2. On PC → The call goes to the Software Reference PPU.
3. On Hardware → The call is translated into FMC commands sent to the FPGA.
4. The FPGA renders the sprite using its hardware PPU logic.
The same pattern applies to audio playback.
## 4. Memory Architecture
NekoBoy uses a **split memory design** to avoid contention and maximize performance:
| Memory | Connected To | Purpose | Size |
|-------------------------|------------------|---------------------------------------------------|---------|
| **HyperRAM (CPU)** | STM32U575 | Game state, decompressed assets, buffers | 32 MB |
| **HyperRAM (FPGA)** | XC7S50 | Framebuffers, tilemaps, sprite data, audio | 32 MB |
| **Fast SRAM** | XC7S50 | High-speed texture/sprite cache | 2 MB |
This separation ensures that the FPGA has fast, dedicated access to the memory it needs for rendering and audio without competing with the CPU.
## 5. Communication Interfaces
### CPU ↔ FPGA Communication
- **Primary Interface**: FMC (Flexible Memory Controller)
- High-bandwidth parallel bus
- Low latency for commands and data transfer
- Used for PPU commands, sprite data, tilemap updates, etc.
- **Secondary**: GPIO / IRQ lines for synchronization (e.g., VBlank interrupts)
### Other Important Interfaces
| Interface | Connected Devices | Purpose |
|---------------|--------------------------------------------|--------------------------------------|
| **I2C** | Power ICs, Audio Codec, Sensors | Configuration and control |
| **QSPI** | Cartridge NOR Flash | Game ROM and assets |
| **SPI** | FRAM (saves) | Non-volatile save data |
| **I2S** | Audio Codec (from FPGA) | Digital audio output |
| **RGB TTL** | Display (from FPGA) | Direct video output |
## 6. Development vs Hardware Execution
One of the core goals of NekoBoy is to make development as smooth as possible.

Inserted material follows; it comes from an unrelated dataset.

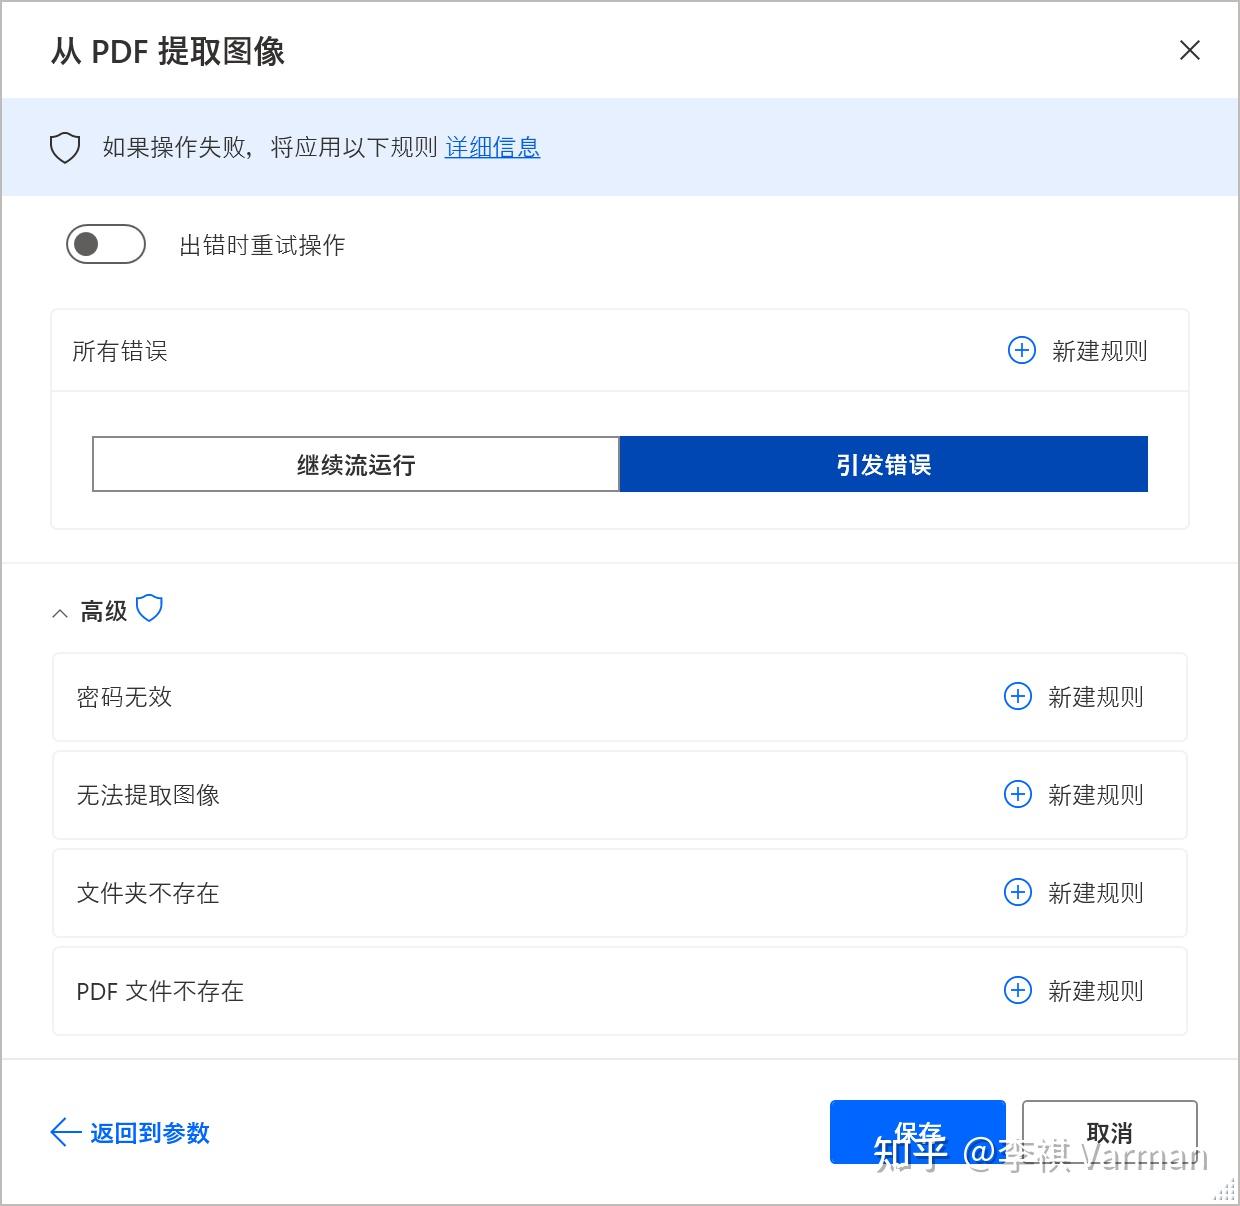Image resolution: width=1240 pixels, height=1206 pixels.
Task: Close the 从 PDF 提取图像 dialog
Action: pos(1189,50)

| Environment | PPU Implementation | APU Implementation | How Code Runs |
|-------------------|-----------------------------|-----------------------------|----------------------------------------|
| **Desktop** | Software Reference PPU | Software Reference APU | Directly against abstraction layer |
| **Emulator** | Software Reference PPU | Software Reference APU | Same as desktop |
| **Real Hardware** | FPGA PPU | FPGA APU | Same abstraction calls via driver |
Because both the emulator and hardware use the same **Core Abstraction Layer**, developers can write and test most of their code on PC before moving to real hardware.
## 7. Block Diagram
```mermaid
graph TD
A[Game Code / NekoTracker] --> B[Core Abstraction Layer]
B --> C[Emulator on PC]
B --> D[STM32U575VIT6]
C --> E[Software Reference PPU]
C --> F[Software Reference APU]
D --> G[XC7S50 FPGA]
G --> H[Hardware PPU]
G --> I[Hardware APU]
D --> J[HyperRAM - CPU]
G --> K[HyperRAM + SRAM - FPGA]
G --> L[Display - RGB TTL]
G --> M[Audio Codec - I2S]
```
## 8. Key Design Decisions & Rationale
| Decision | Rationale |
|------------------------------------|-----------|
| **FPGA handles PPU + APU** | Provides deterministic timing and high performance for graphics and audio |
| **CPU handles game logic** | Offers flexibility and easier development for AI, physics, and game systems |
| **Split HyperRAM architecture** | Avoids memory contention and gives each processor fast access to the memory it needs most |
| **Core Abstraction Layer** | Enables "write once, run anywhere" (emulator ↔ hardware) development |
| **FMC as main CPU-FPGA bus** | High bandwidth and low latency for transferring graphics commands and data |
---
This architecture is designed to be **coherent**, **developer-friendly**, and **balanced** between performance and ease of use. All major components work together through well-defined interfaces, with the Core Abstraction Layer serving as the central contract.